(MATERIAL SUPPLIED begins)

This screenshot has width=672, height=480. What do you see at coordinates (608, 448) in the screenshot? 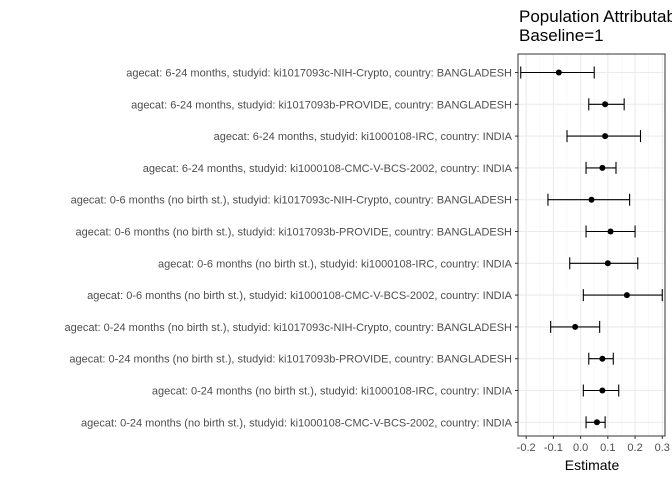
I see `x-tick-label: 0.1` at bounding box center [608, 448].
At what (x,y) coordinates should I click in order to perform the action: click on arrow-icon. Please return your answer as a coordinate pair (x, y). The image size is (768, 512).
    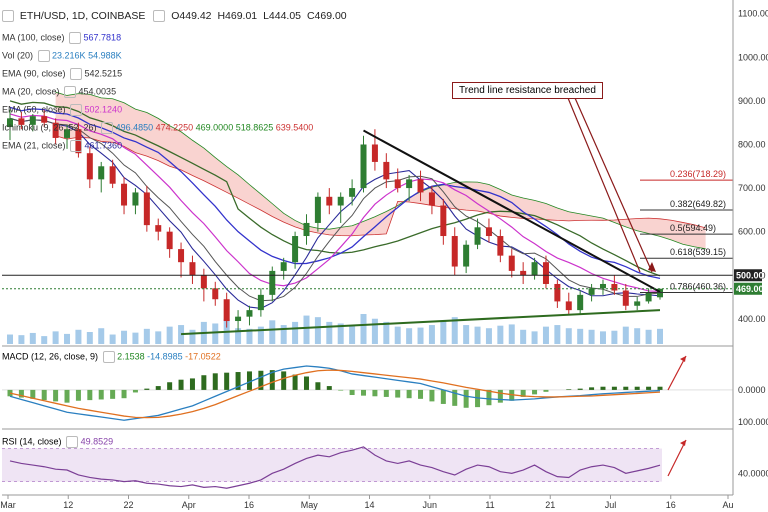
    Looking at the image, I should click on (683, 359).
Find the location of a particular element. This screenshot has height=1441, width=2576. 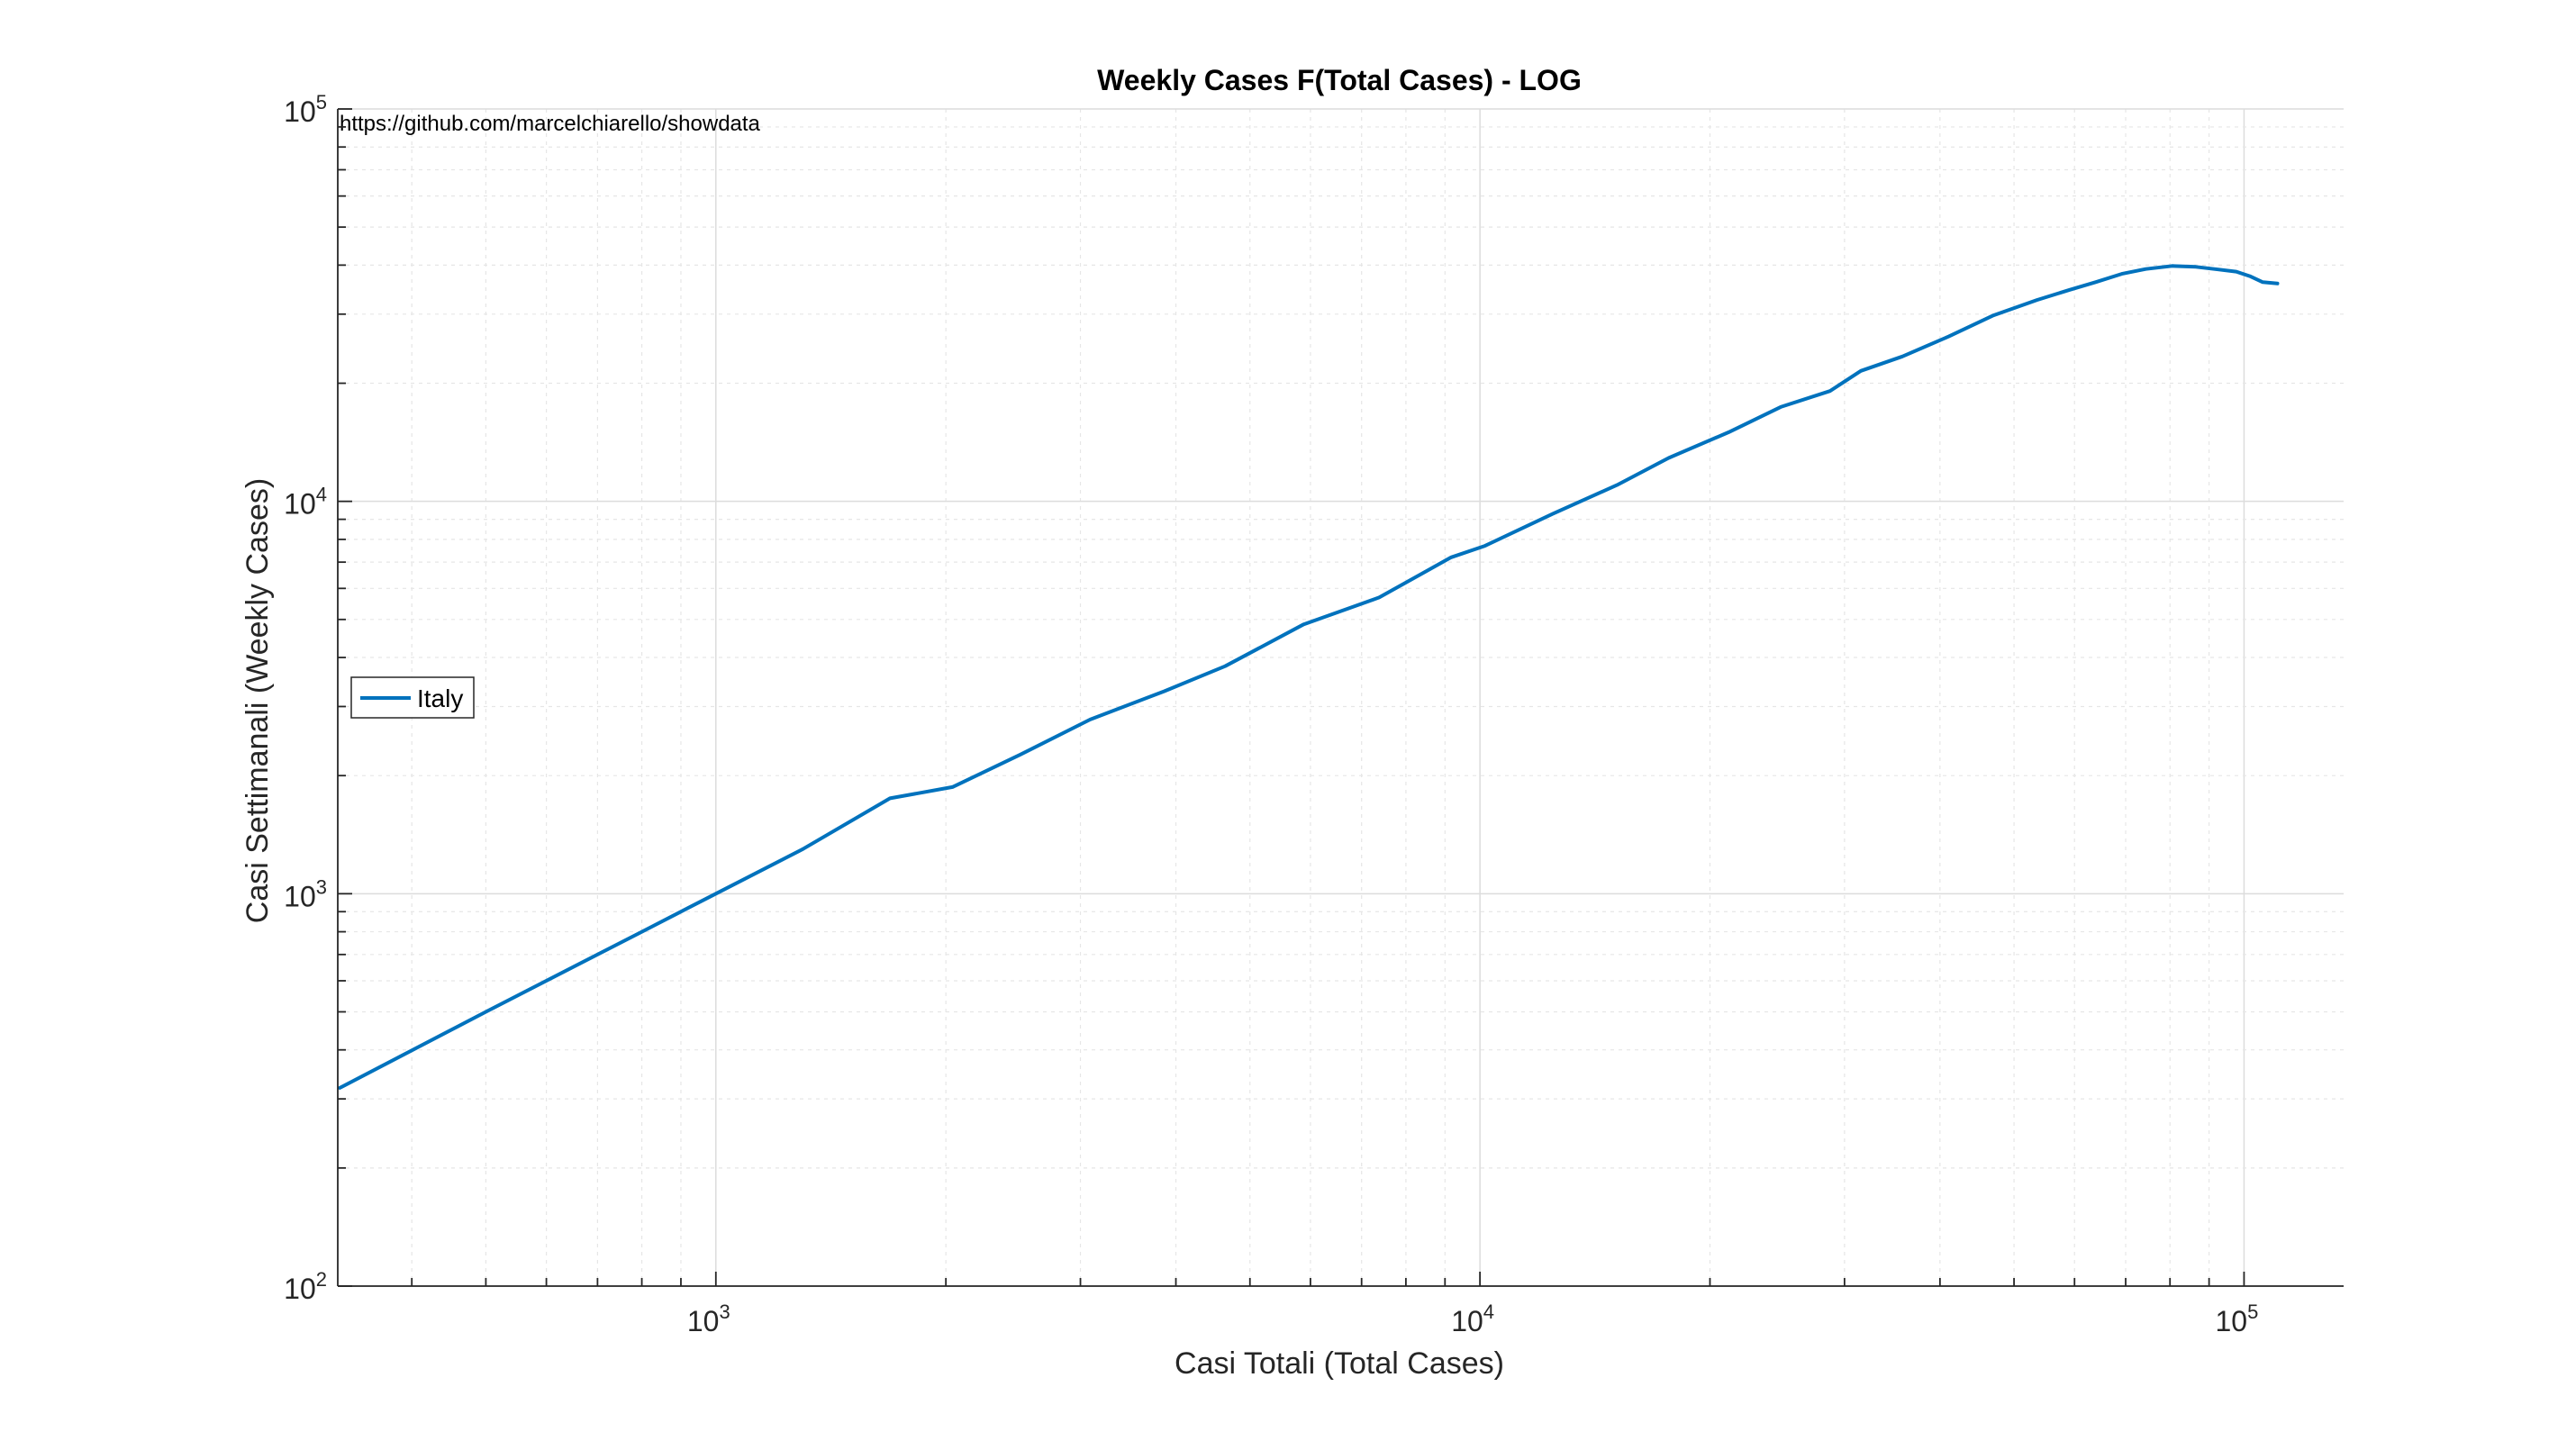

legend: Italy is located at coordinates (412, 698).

(MATERIAL SUPPLIED ends)

| WHAT YOU WILL DO |
Edit the lines from the one containing "Find the location" through the last line, replacing "screenshot" with "image" and keeping everything else the same. Leave the pictures out of your answer.

| TASK RESULT |
Find the location of a particular element. This image has height=1441, width=2576. 

legend: Italy is located at coordinates (412, 698).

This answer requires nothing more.